Excerpt:
┌──
Health region targets hand washing

By Ben Ingram
A recent audit of Prairie North Health Region showed healthcare workers met hand-washing standards 66 per cent of the time, with at least one facility scoring as low as eight per cent.

The results of the April study were released this month along with the health region’s annual report. They document an increase from a November audit that averaged 31 per cent.

In order to obtain the results, auditors visit the region’s facilities and observe the practices of healthcare staff, including housekeepers, doctors, nurses and lab technicians.

With regards to hand hygiene, PNHR wants to see a 95 per cent rate of compliance. Situations demanding hand washing are broken down into four moments — before and after tending to a patient, before using sterilized equipment on a person and anytime after a risk of being exposed to bodily fluids.

“They do a rub, which is hand gel with alcohol in it, or they’ll do the wash, or it’ll be a miss,” said Monica Yonan, the patient quality of care coordinator tasked with overseeing hand hygiene auditors. “We get our statistics (from) that.”

Yonan took over the team last September. The initial goal was to educate healthcare workers using an online quiz system, but few employees found the extra time to take the tests.

The role of the auditors has thus expanded from observation to include an educational mandate as well. Audits are now carried out on a monthly basis in every facility, Yonan said.

April’s observations revealed a range of compliance rates, from eight per cent to 100 per cent.
└──
Information shown:
┌──
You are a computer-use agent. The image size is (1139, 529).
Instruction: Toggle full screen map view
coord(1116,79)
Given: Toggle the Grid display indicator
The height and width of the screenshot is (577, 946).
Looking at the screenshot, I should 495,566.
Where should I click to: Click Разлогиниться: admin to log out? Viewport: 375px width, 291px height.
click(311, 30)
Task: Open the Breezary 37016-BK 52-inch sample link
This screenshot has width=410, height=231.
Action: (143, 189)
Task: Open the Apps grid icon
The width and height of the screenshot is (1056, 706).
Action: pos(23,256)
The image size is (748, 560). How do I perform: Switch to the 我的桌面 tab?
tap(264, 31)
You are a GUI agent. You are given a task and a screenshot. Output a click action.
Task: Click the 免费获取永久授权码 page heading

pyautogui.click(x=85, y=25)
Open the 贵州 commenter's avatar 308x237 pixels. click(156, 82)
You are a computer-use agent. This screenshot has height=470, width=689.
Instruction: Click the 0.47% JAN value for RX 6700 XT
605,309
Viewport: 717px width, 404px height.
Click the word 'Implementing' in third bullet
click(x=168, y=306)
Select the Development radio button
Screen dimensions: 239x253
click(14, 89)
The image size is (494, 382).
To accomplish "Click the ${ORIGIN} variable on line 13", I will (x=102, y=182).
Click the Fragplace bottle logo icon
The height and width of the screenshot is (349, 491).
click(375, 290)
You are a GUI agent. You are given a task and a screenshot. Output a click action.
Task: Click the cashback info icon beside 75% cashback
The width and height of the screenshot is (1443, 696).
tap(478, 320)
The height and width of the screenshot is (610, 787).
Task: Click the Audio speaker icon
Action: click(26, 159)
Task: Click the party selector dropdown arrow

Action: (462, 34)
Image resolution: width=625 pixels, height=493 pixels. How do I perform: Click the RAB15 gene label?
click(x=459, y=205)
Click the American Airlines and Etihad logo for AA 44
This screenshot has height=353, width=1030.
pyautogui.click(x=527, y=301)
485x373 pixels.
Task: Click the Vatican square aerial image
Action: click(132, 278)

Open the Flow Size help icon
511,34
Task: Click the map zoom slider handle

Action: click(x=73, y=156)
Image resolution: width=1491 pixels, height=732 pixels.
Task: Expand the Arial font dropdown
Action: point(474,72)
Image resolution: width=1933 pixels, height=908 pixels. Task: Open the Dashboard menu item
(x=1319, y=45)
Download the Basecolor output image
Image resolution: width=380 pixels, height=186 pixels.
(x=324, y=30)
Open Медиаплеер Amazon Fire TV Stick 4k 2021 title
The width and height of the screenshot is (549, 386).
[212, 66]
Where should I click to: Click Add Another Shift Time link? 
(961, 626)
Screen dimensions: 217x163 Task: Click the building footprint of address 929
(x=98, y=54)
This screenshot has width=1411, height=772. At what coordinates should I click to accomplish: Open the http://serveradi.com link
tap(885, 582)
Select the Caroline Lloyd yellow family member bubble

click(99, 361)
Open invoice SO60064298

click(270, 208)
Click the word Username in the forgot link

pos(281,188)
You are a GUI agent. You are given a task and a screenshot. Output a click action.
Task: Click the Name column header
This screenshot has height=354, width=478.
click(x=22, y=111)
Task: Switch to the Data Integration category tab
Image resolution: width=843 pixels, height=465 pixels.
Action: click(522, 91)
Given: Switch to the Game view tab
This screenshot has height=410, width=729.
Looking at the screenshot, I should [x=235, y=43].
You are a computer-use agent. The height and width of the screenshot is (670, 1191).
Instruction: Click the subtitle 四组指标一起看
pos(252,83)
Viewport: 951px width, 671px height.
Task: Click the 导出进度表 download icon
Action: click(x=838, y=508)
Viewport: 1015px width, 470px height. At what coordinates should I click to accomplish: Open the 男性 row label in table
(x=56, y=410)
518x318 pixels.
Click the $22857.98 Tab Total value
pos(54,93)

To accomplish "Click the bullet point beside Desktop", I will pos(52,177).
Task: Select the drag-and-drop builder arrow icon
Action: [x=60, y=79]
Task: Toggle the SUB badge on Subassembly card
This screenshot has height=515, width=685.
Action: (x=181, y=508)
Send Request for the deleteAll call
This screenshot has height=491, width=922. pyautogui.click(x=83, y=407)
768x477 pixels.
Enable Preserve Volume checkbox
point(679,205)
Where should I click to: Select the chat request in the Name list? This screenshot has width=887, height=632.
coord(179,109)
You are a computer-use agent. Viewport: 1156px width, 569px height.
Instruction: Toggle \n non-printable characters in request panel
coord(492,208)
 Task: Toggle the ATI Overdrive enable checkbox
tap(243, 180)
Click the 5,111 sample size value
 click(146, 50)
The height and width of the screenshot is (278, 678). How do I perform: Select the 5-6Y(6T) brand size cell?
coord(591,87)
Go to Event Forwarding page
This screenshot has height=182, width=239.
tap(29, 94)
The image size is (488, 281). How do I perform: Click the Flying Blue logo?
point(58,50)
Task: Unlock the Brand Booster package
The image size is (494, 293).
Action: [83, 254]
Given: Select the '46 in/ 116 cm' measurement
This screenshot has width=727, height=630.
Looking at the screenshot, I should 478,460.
└──
Tasks to complete:
**1.** Recast the paragraph of the hand-washing article that begins "With regards to hand hygiene" as a short bulleted list that keeps its main facts.
**2.** Echo the stretch of the hand-washing article from "The results of" through "31 per cent.".

Task answers:
**1.**
- PNHR's target for hand-hygiene compliance: 95 percent
- Four moments that require hand washing:
  - before tending to a patient
  - after tending to a patient
  - before using sterilized equipment on a person
  - anytime after a risk of exposure to bodily fluids

**2.**
The results of the April study were released this month along with the health region’s annual report. They document an increase from a November audit that averaged 31 per cent.